» Exercise prompt
Return only the lines running from the one that contains "Task: Click the" through the end of the entries, exactly, both ends included. Omit pictures.

» Data
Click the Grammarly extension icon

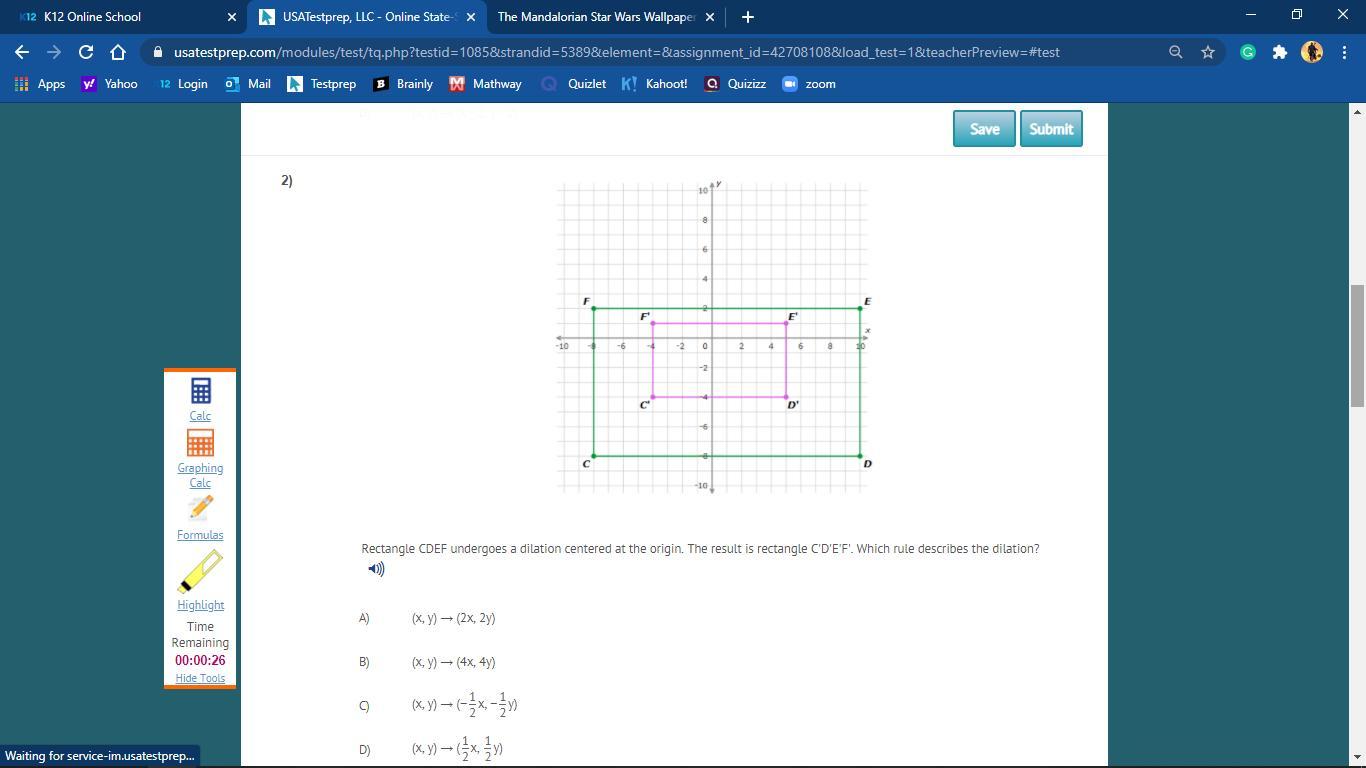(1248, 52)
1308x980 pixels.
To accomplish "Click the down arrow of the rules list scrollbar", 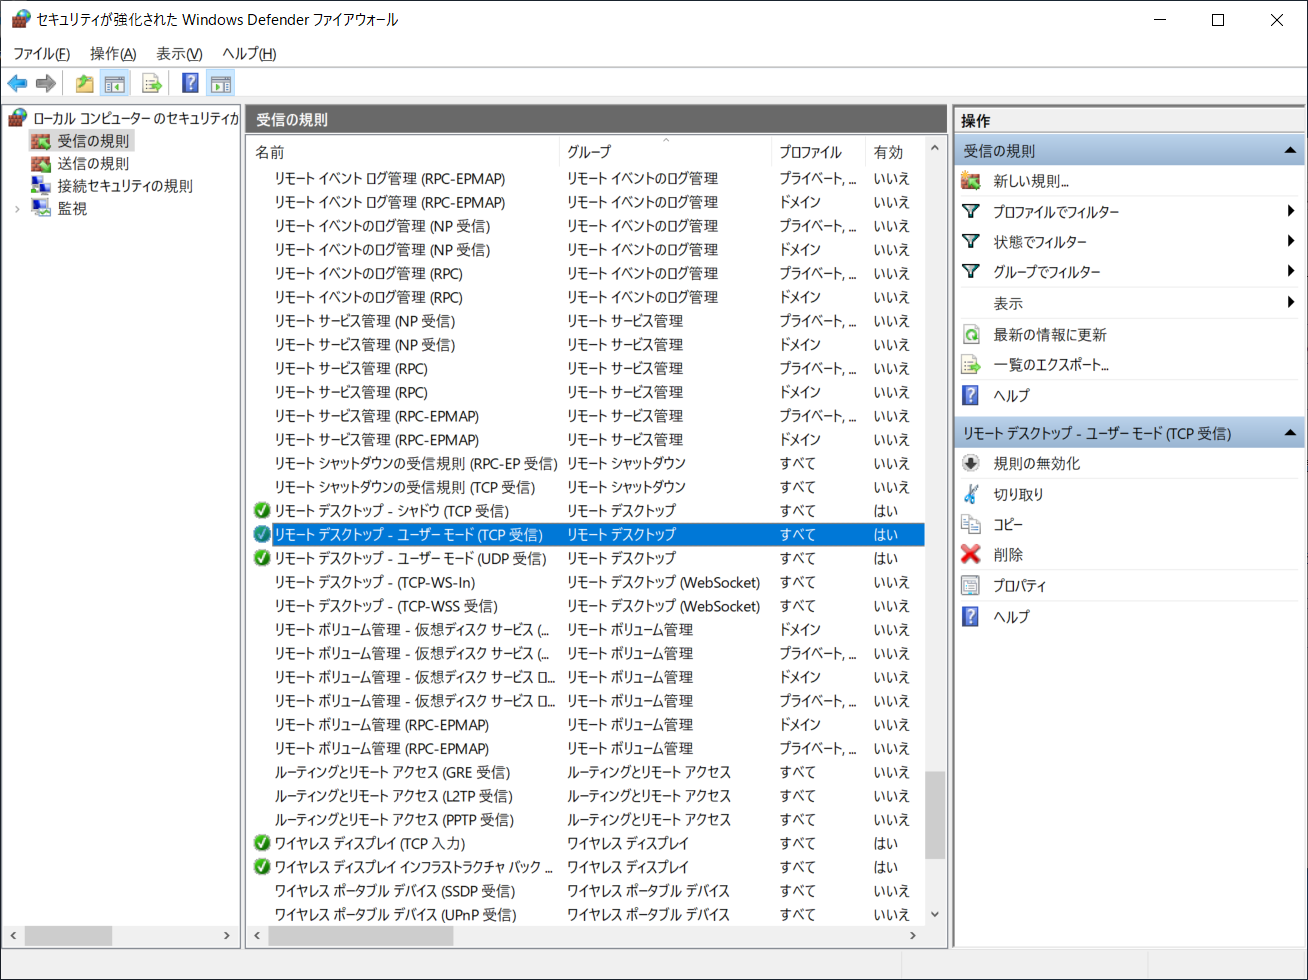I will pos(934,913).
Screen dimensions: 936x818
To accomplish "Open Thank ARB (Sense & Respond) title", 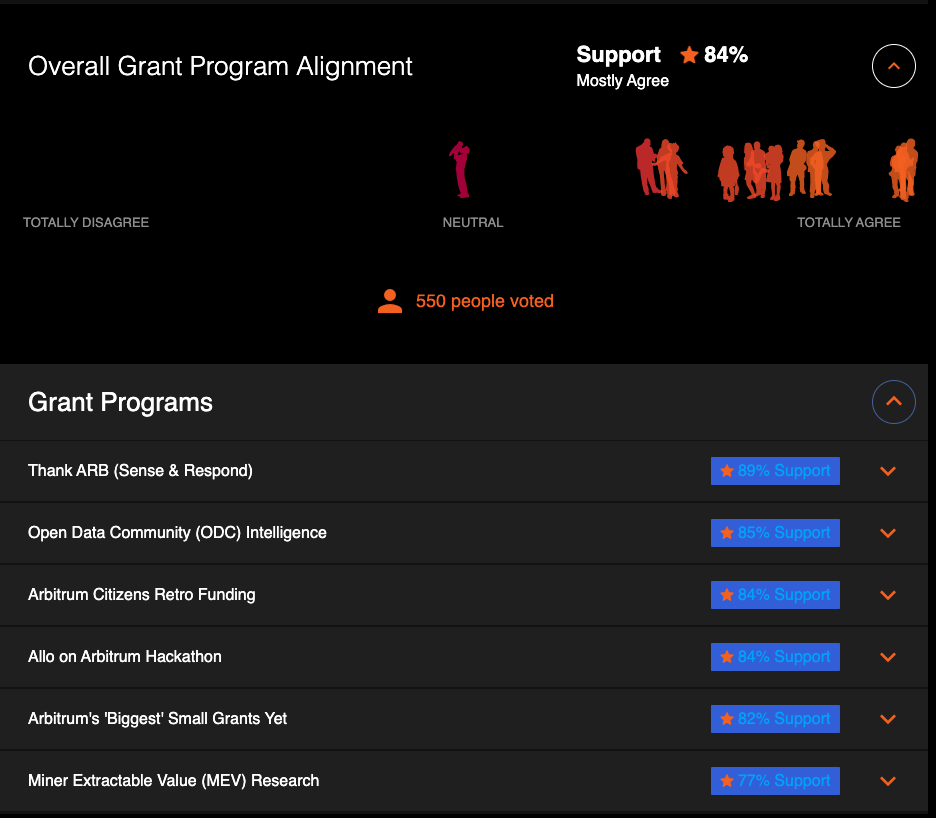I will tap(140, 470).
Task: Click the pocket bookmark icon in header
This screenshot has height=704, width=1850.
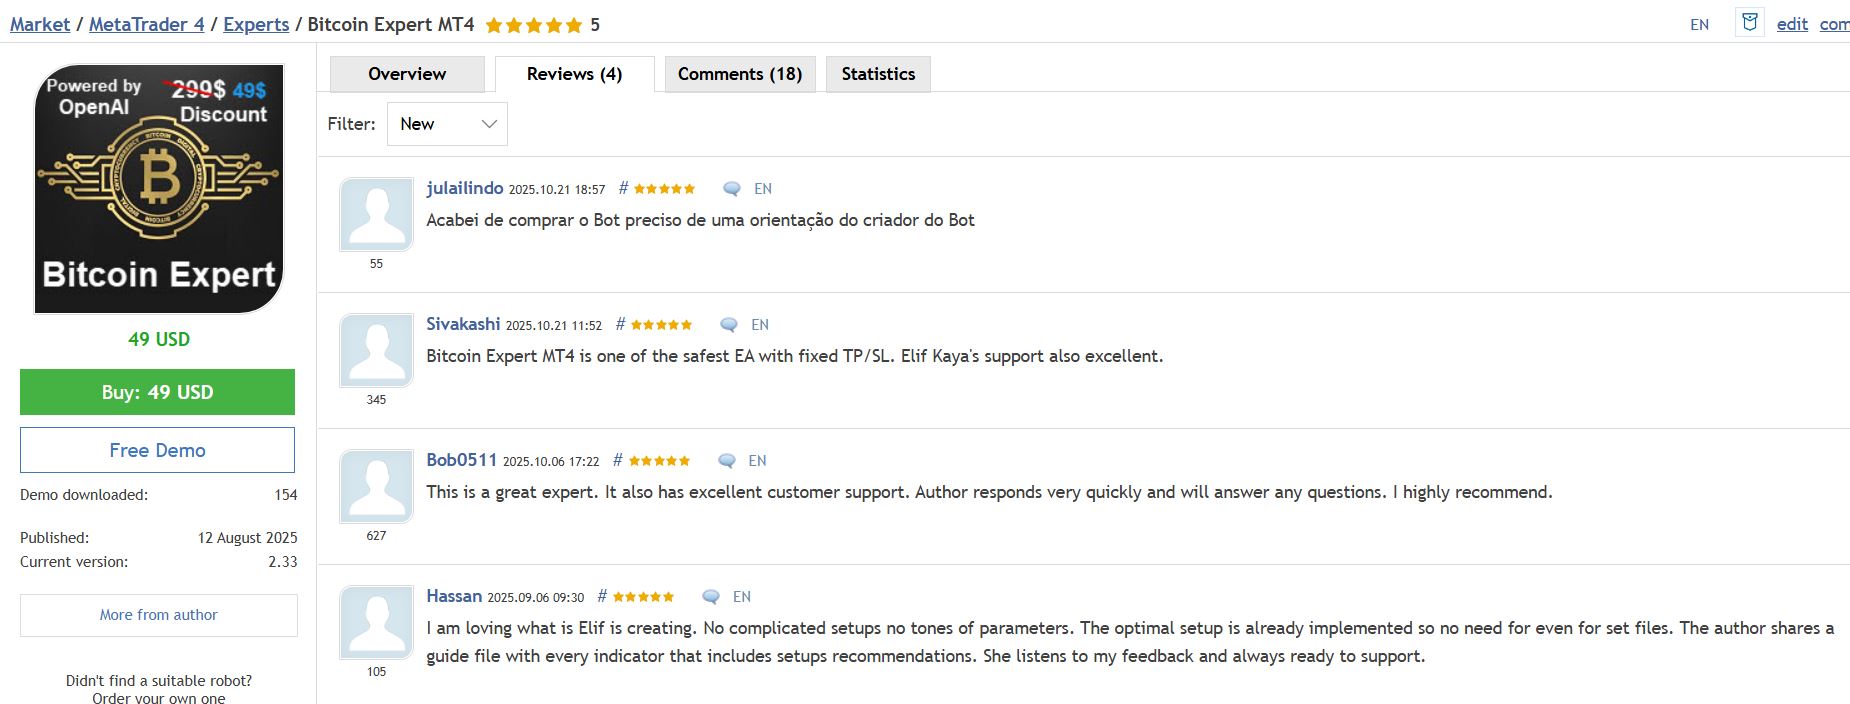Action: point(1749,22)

» Answer to the exercise
Task: Click the pocket bookmark icon in header
This screenshot has height=704, width=1850.
Action: point(1749,22)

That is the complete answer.